The “Shakahola massacre”, named after a forest in Kenya where an evangelical sect met, shook this very religious country in East Africa.

Last week, a court gave the authorities fourteen days to bring charges against Paul Nthenge Mackenzie, under penalty of releasing him. His detention had been extended several times to allow searches for victims in the Shakahola forest (south-east), where his “International Church of Good News” met, to whom he preached to fast until death for “ meet Jesus” before the end of the world, in August 2023.

Paul Nthenge Mackenzie and his co-accused will face ten charges, including murder, manslaughter and terrorism. It was not specified when the 95 suspects will be presented in court, but the justice system wants, according to the press release, “to initiate proceedings as soon as possible”.

Strangled victims

A taxi driver before proclaiming himself a pastor, Paul Nthenge Mackenzie has been in detention since April 14, the day after the discovery of the first victims in the Shakahola forest. Since then, 429 bodies have been found in this area of ​​the Kenyan coast. Autopsies carried out revealed that the majority of victims died of starvation, probably after following the preaching of Paul Nthenge Mackenzie. Some, including children, were strangled, beaten or suffocated.
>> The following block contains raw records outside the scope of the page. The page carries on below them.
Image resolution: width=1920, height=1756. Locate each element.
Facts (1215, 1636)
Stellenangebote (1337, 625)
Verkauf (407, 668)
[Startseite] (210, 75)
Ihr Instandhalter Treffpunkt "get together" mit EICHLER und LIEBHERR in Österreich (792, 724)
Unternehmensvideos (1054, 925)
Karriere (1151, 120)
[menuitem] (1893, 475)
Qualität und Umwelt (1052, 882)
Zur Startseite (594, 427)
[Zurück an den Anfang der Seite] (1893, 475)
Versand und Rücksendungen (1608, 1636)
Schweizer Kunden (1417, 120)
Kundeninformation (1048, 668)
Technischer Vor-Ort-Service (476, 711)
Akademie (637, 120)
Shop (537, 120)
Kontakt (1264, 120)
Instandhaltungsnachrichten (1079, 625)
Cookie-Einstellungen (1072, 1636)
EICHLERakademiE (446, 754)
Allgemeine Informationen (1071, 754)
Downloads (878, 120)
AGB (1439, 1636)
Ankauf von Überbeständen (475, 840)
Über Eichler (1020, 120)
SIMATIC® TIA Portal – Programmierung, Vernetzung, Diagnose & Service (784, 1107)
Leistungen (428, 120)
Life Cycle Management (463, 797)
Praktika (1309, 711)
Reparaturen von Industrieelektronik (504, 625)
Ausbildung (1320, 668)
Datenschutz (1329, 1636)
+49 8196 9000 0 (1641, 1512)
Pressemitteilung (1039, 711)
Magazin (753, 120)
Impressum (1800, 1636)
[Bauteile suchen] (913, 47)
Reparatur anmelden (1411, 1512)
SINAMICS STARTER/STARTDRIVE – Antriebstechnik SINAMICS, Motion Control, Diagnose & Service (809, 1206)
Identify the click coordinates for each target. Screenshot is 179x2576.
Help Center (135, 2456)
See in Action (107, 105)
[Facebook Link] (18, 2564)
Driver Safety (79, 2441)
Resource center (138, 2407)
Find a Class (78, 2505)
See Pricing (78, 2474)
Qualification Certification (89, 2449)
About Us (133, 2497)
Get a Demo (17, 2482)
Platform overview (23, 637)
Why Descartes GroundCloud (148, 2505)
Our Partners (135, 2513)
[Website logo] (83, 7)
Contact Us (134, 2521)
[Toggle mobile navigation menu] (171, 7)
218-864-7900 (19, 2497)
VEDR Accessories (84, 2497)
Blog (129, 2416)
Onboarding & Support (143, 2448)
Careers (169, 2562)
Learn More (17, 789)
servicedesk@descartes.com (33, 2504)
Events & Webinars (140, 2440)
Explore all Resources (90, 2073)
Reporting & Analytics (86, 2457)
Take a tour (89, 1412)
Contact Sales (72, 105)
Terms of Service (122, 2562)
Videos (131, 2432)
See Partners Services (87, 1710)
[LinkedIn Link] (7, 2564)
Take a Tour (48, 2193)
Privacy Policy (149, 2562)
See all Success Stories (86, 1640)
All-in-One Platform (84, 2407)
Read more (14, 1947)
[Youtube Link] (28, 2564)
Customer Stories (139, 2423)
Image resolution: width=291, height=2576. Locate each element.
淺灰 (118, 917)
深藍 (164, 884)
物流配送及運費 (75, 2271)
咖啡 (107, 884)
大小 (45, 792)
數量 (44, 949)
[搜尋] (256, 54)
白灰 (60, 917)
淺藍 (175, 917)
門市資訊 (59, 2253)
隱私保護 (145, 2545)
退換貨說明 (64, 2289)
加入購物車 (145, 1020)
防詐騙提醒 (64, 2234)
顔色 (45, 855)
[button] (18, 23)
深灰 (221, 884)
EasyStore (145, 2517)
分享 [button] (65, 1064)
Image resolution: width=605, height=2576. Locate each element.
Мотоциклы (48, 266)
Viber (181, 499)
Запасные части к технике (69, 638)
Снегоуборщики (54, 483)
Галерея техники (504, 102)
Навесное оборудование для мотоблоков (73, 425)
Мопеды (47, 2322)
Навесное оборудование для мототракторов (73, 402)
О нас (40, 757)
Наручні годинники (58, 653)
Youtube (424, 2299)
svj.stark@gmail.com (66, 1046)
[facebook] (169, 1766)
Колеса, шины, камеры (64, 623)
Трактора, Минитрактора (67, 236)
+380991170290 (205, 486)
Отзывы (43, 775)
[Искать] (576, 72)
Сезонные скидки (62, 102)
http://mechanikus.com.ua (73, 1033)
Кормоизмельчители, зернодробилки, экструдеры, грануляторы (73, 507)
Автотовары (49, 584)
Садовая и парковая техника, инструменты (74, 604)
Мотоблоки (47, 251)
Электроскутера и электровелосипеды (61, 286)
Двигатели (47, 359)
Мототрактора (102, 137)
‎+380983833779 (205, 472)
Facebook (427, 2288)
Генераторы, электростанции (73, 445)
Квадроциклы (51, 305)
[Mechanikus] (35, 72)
Sixteen people are accused of having been part of a group of the pastor’s “henchmen”, responsible for ensuring that no follower broke the fast or escaped from the forest.

The authorities were strongly criticized for not having prevented the actions of Pastor Mackenzie, arrested several times for his extreme preaching. In March, he was released on bail, despite charges against him, after the death of two children, who died of starvation in the care of their parents linked to the sect. In a report published in October, a Senate commission pointed to “failings” in the justice system and the police.